Many of the generated events in our samples will not pass the preselection cuts we would use in our final analysis. Sometimes to pass preselection requires some mistakes on the part of the reconstruction (e.g. tt + 0j), othertimes to fail preselection requires either the final state particles to be inherently unsuitable for our reconstruction, or to be mis-reconstructed. However, even if an event passes preselection it is possible that the events as reconstructed give a nonsensical final state - for example, the the light jets might not be able to be combined in such a way as to give a reasonable value of the W mass. Based on a few simple mass cuts, an event passing preselection can be determined to have a sensible state or not.

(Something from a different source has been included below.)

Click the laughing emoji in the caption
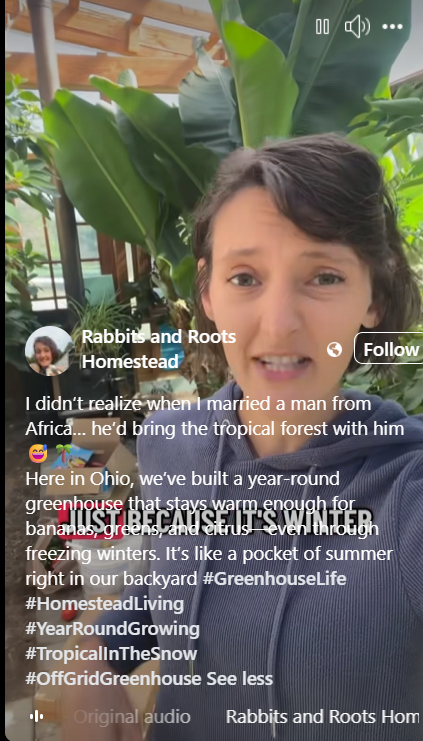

Currently, the type of event you are looking at is determined by looking at my_failEvent. States failing preselection have this equal to 0, passing preselection but not having a sensible final state equal 1 and passing preselection and having a sensible final state equal 3. These numbers are the basis of a number of bitwise tests - thus when setting your own my_failEvents, consider which bits in a binary string you want to represent various things, and then convert those to decimal.

Current samples in use

Input data and cross-sections

These cross-sections are for the overall process, at √s = 7 TeV. The 'final effective cross-section' is the cross-section for the sample we're looking at in in its entirety. For processing in the ANN this is further modified after an initial run by the ANN production code, based on how many events of the total cross-section produce sensible states - the ANN trains only on sensible states, so we must use the cross-section relevant to those in our final analysis.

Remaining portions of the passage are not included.